You see, I’m not like my major professor. I do not expect nor want special treatment. In fact, if I could ban all special treatment, I would. But now, because he opened his big fat mouth, Mean Peds Guy thinks that I think that I deserve special treatment. Peds is a hard enough rotation without having pissed off an attending, which is exactly what my stupid ass major professor just did to me. I’m thinking that I should change my identity and get some plastic surgery before peds so that he won’t recognize me and totally screw me over.

they have obviously forgotten what it’s like to be a med student

I’ve mentioned in other posts that part of my meager grad student salary comes from a grant that has nothing to do with my project. And that I’m required to attend these marathon monthly meetings about the project’s (lack of) progress. Well, in the last one, there were some, let’s say…issues…with my major professor’s methodology for our part of the study. Instead of actually addressing them like a normal person would, my super narcissistic major professor danced around these issues for so long that the people asking these questions of him were about ready to physically knock some sense into him.

So suffice it to say, because of what happened last time, there were some residual hard feelings going into the meeting that happened today. Of course, my major professor happens to conveniently be out of the country for this meeting, leaving only myself and teacher’s pet to fend for ourselves (which, by the way, did not go over too well the last time this happened). Apparently, these people know that we don’t do a little song and dance around issues they bring up, so they take the opportunity to put us on the spot and screw us over. Even though I was expecting trouble, I had no idea what I was in store for. Obviously, I’m leaving the lab in two months to go back to my clinical rotations. And teacher’s pet will be leaving in six months. So that leaves no one to do the legwork for their study in our lab. The logical next step would be to hire a replacement for me before I leave so that said replacement can be trained during my remaining time here. But of course, they’re resentful of my major professor’s power plays and he’s not there to dance around their questions, so they decide that it would be a brilliant idea to make me forever an indentured servant to their project by requesting that I “moonlight” for them while I’m back in school. Are you kidding me? These guys are MDs here. They’ve been through all of this. Don’t they know that a third year med student has no time to sleep, let alone work on pointless research projects that they’re not in any way interested in?

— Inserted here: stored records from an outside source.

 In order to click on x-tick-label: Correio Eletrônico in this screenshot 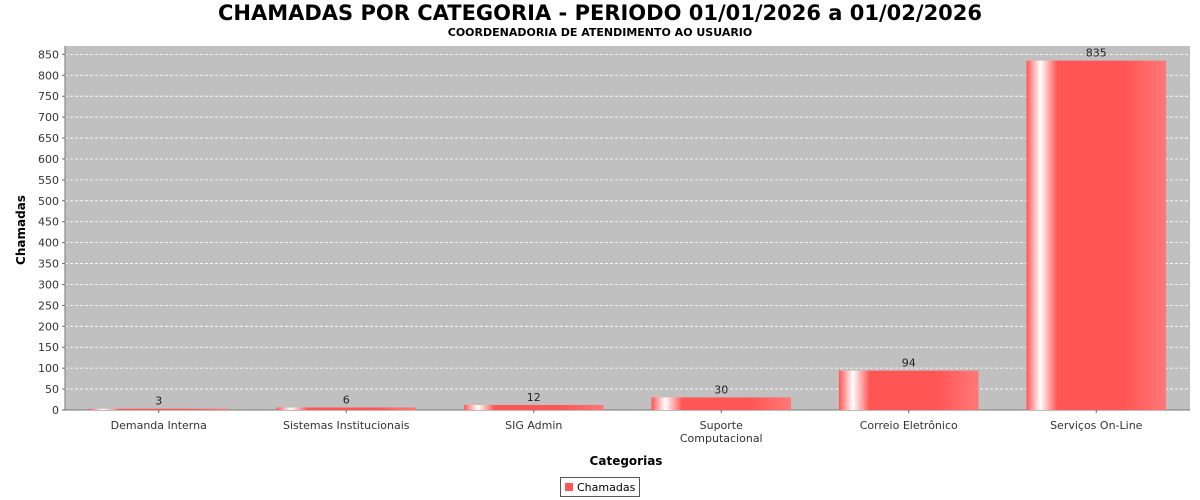, I will do `click(909, 426)`.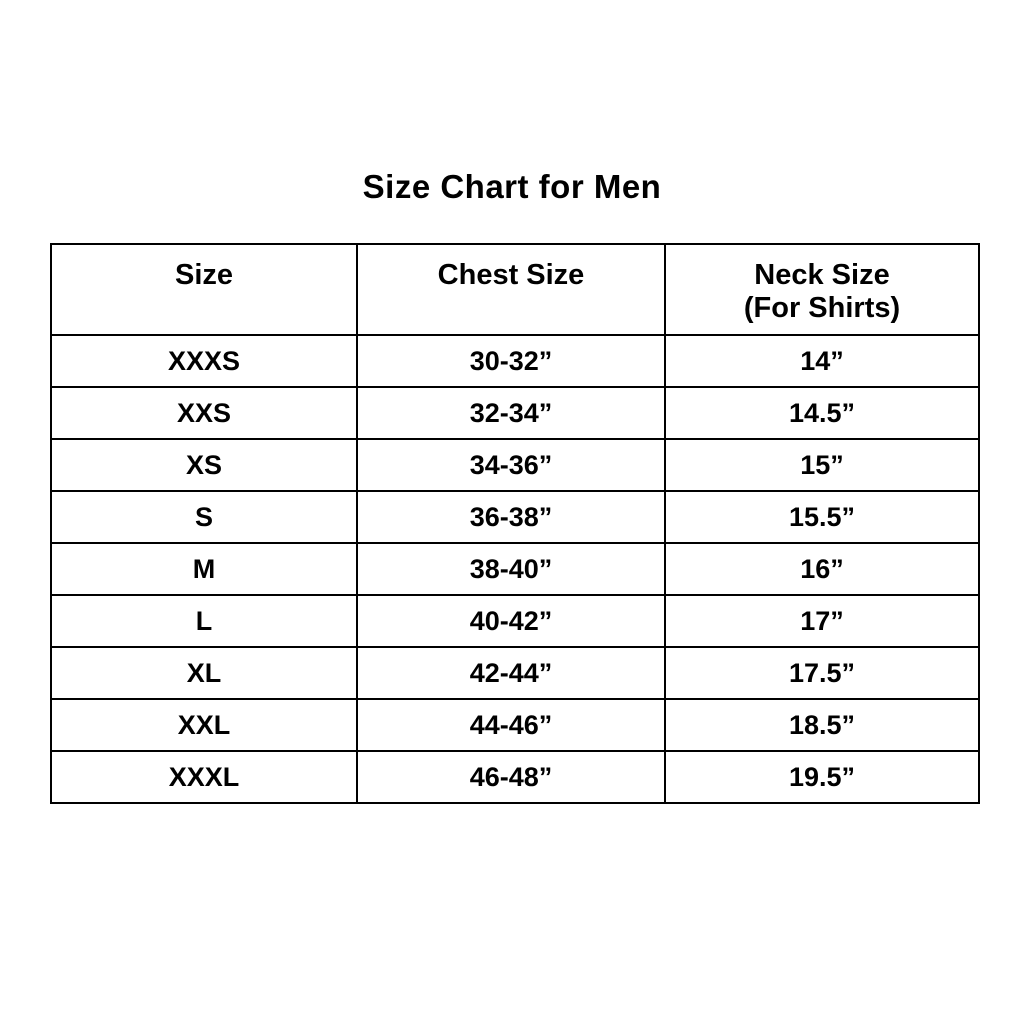 The height and width of the screenshot is (1024, 1024). I want to click on neck-cell: 15”, so click(822, 465).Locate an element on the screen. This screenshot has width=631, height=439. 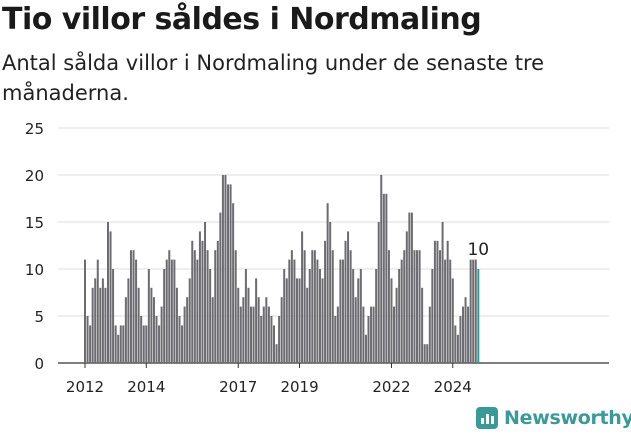
y-tick-label: 5 is located at coordinates (39, 317).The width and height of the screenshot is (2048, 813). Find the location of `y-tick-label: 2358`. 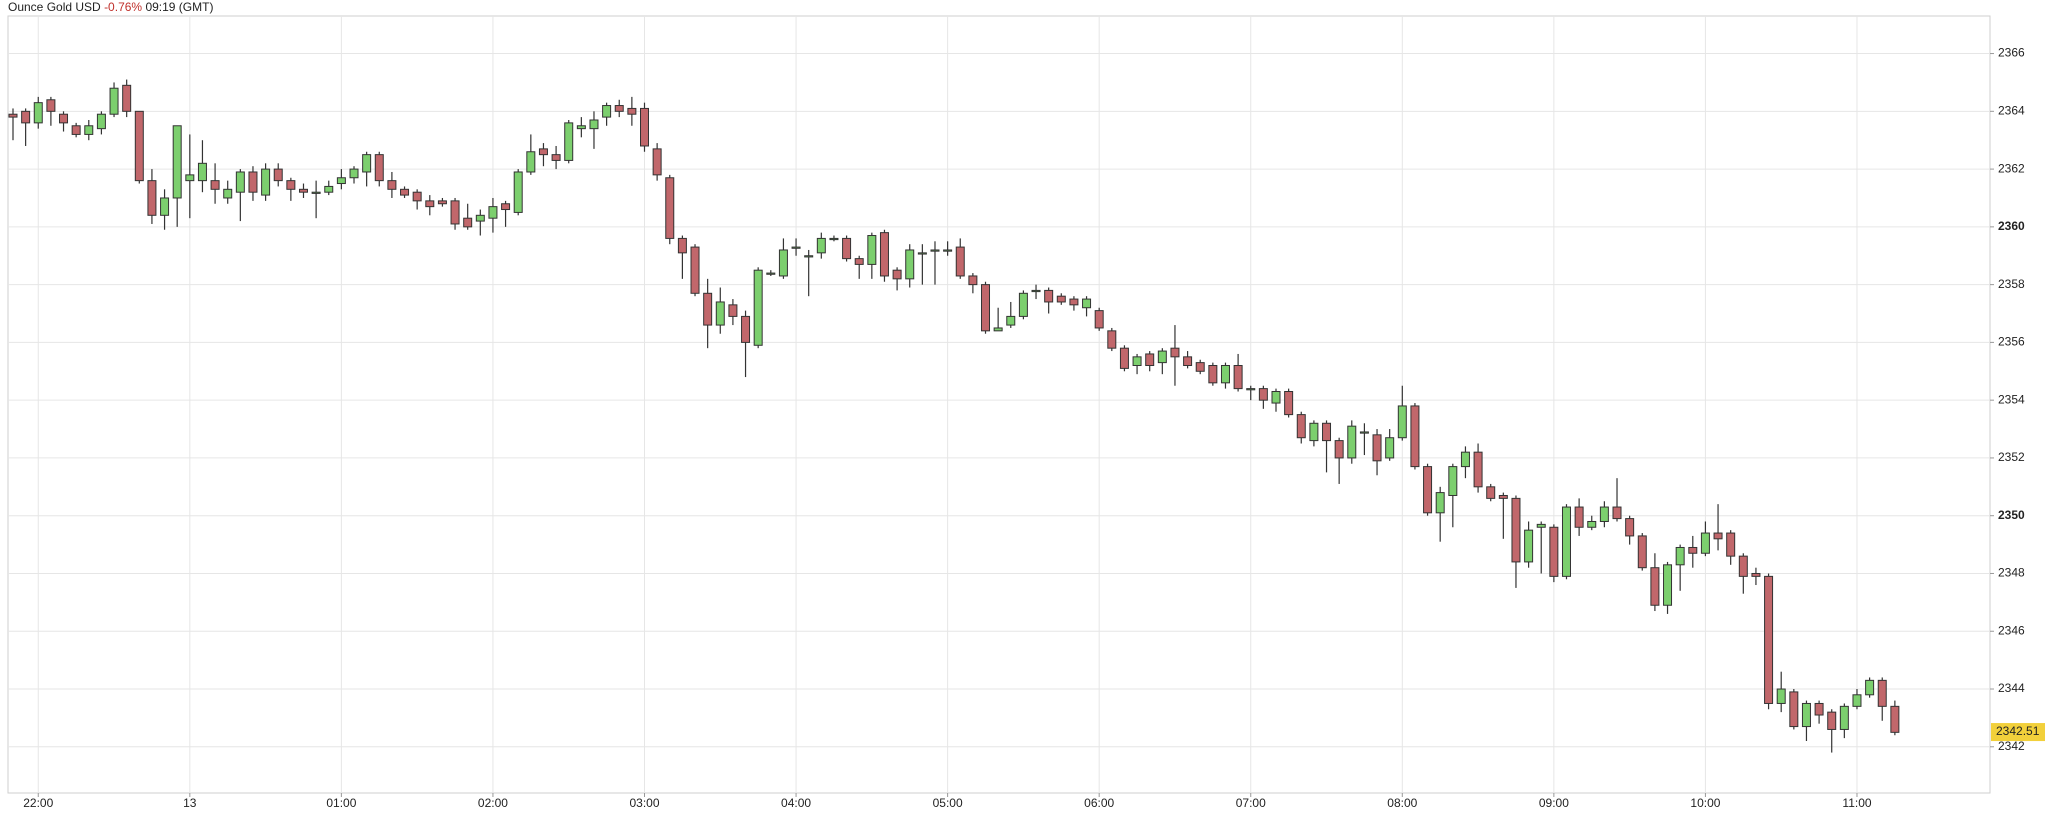

y-tick-label: 2358 is located at coordinates (2012, 284).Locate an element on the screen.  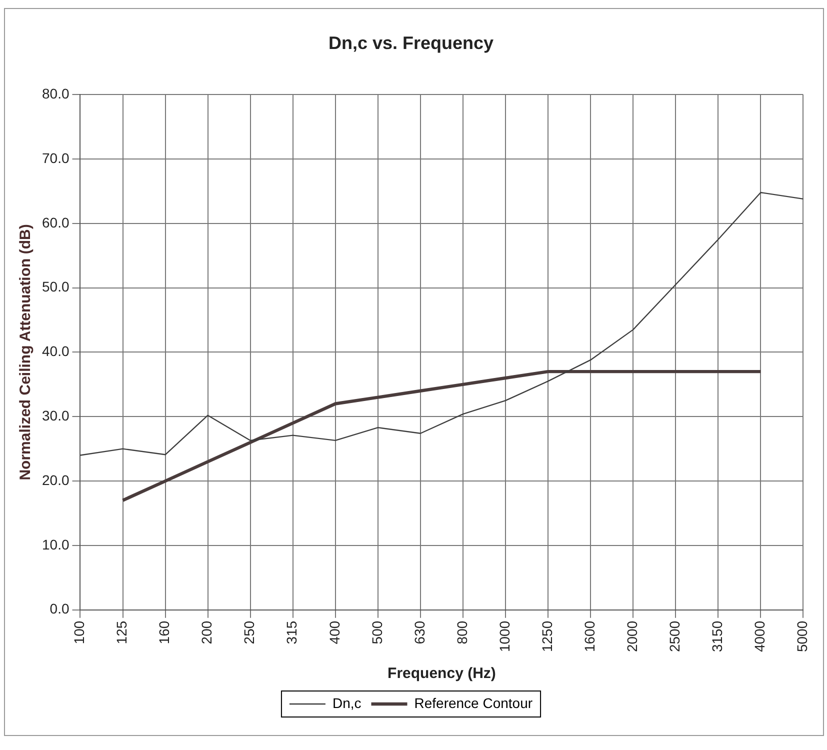
x-tick-label: 200 is located at coordinates (206, 632).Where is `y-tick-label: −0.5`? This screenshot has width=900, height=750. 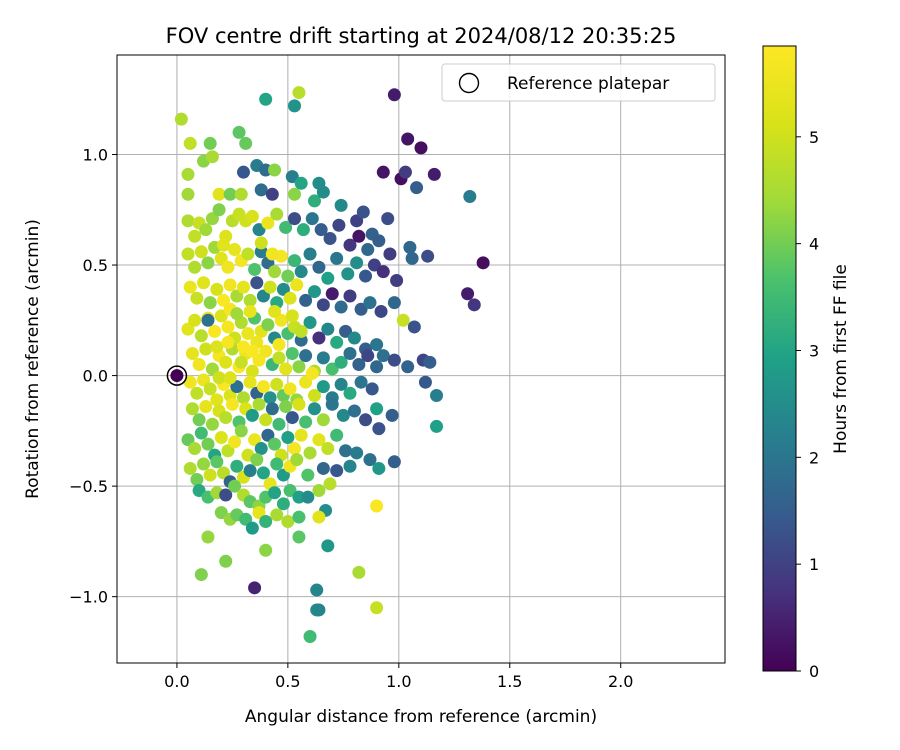 y-tick-label: −0.5 is located at coordinates (88, 486).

Obviously not, because when I tried to diplomatically point out that I may not have the time to do the data analysis in a timely manner, the retort I got was that medical student work hours are limited such that I cannot spend more time in the hospital than is allowed…therefore, I should have all the time in the world to do their data analysis. I seriously could not believe what I was hearing. We all know that those work hour regulations are a joke. Even though they cannot require us to be in the hospital for more than 80 hours a week, we can voluntarily stay longer and we usually should in order to not look lazy and to impress people. Not only that, but just because I may not be in the hospital does not mean I’m going to be lying in the grass watching the clouds float across the sky. More likely than not, I’ll be furiously studying or writing up my presentations for the next day. Or maybe, if I’m really lucky, sleeping. How can they possibly expect me to spend what little precious spare time I’m going to have doing their gruntwork for them?

My plan once I’m done with my dissertation is to leave the lab and never look back. That’s not going to change and I am just appalled that these people even think for a second that I’m willing to risk my clerkship grades for this pointless project. I’m just hoping that my major professor won’t hang me out to dry on this issue.